▸ **What this task involves**
Every entry is to be written out word for word.

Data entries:
-- Opening Marker --

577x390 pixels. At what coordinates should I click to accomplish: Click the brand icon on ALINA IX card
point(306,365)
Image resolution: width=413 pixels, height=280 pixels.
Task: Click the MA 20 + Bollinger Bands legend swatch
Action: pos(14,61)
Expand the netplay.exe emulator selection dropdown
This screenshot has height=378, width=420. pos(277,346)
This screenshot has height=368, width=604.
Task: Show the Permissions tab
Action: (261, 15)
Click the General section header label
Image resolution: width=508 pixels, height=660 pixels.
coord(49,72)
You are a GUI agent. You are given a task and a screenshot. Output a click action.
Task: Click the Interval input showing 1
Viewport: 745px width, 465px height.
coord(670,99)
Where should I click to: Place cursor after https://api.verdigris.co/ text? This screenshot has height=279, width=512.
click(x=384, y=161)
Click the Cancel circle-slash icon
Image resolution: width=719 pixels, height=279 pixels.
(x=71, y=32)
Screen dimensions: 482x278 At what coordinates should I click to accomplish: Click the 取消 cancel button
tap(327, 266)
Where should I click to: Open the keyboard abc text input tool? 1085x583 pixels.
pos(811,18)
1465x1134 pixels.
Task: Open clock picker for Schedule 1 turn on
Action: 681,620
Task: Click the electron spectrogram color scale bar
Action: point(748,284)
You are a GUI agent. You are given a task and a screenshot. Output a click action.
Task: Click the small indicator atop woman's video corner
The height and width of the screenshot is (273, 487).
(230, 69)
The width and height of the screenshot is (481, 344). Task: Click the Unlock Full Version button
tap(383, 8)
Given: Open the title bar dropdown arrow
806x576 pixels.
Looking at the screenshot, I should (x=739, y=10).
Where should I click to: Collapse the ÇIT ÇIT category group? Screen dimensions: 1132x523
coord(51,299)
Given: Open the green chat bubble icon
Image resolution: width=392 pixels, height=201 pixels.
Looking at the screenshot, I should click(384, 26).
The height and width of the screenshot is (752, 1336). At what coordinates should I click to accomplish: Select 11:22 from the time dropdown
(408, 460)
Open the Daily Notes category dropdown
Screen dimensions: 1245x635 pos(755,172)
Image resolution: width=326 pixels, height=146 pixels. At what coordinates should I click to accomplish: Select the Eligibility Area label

-- Closing Marker --

▸ **Expected answer**
577x390 pixels. At what coordinates should I click to accomplish: Click the brand icon on ALINA IX card
point(306,365)
Image resolution: width=413 pixels, height=280 pixels.
Task: Click the MA 20 + Bollinger Bands legend swatch
Action: pos(14,61)
Expand the netplay.exe emulator selection dropdown
This screenshot has height=378, width=420. pos(277,346)
This screenshot has height=368, width=604.
Task: Show the Permissions tab
Action: (261, 15)
Click the General section header label
Image resolution: width=508 pixels, height=660 pixels.
coord(49,72)
You are a GUI agent. You are given a task and a screenshot. Output a click action.
Task: Click the Interval input showing 1
Viewport: 745px width, 465px height.
coord(670,99)
Where should I click to: Place cursor after https://api.verdigris.co/ text? This screenshot has height=279, width=512.
click(x=384, y=161)
Click the Cancel circle-slash icon
Image resolution: width=719 pixels, height=279 pixels.
(x=71, y=32)
Screen dimensions: 482x278 At what coordinates should I click to accomplish: Click the 取消 cancel button
tap(327, 266)
Where should I click to: Open the keyboard abc text input tool? 1085x583 pixels.
pos(811,18)
1465x1134 pixels.
Task: Open clock picker for Schedule 1 turn on
Action: 681,620
Task: Click the electron spectrogram color scale bar
Action: point(748,284)
You are a GUI agent. You are given a task and a screenshot. Output a click action.
Task: Click the small indicator atop woman's video corner
The height and width of the screenshot is (273, 487).
(230, 69)
The width and height of the screenshot is (481, 344). Task: Click the Unlock Full Version button
tap(383, 8)
Given: Open the title bar dropdown arrow
806x576 pixels.
Looking at the screenshot, I should (x=739, y=10).
Where should I click to: Collapse the ÇIT ÇIT category group? Screen dimensions: 1132x523
coord(51,299)
Given: Open the green chat bubble icon
Image resolution: width=392 pixels, height=201 pixels.
Looking at the screenshot, I should click(384, 26).
The height and width of the screenshot is (752, 1336). At what coordinates should I click to accomplish: Select 11:22 from the time dropdown
(408, 460)
Open the Daily Notes category dropdown
Screen dimensions: 1245x635 pos(755,172)
Image resolution: width=326 pixels, height=146 pixels. At what coordinates should I click to accomplish: Select the Eligibility Area label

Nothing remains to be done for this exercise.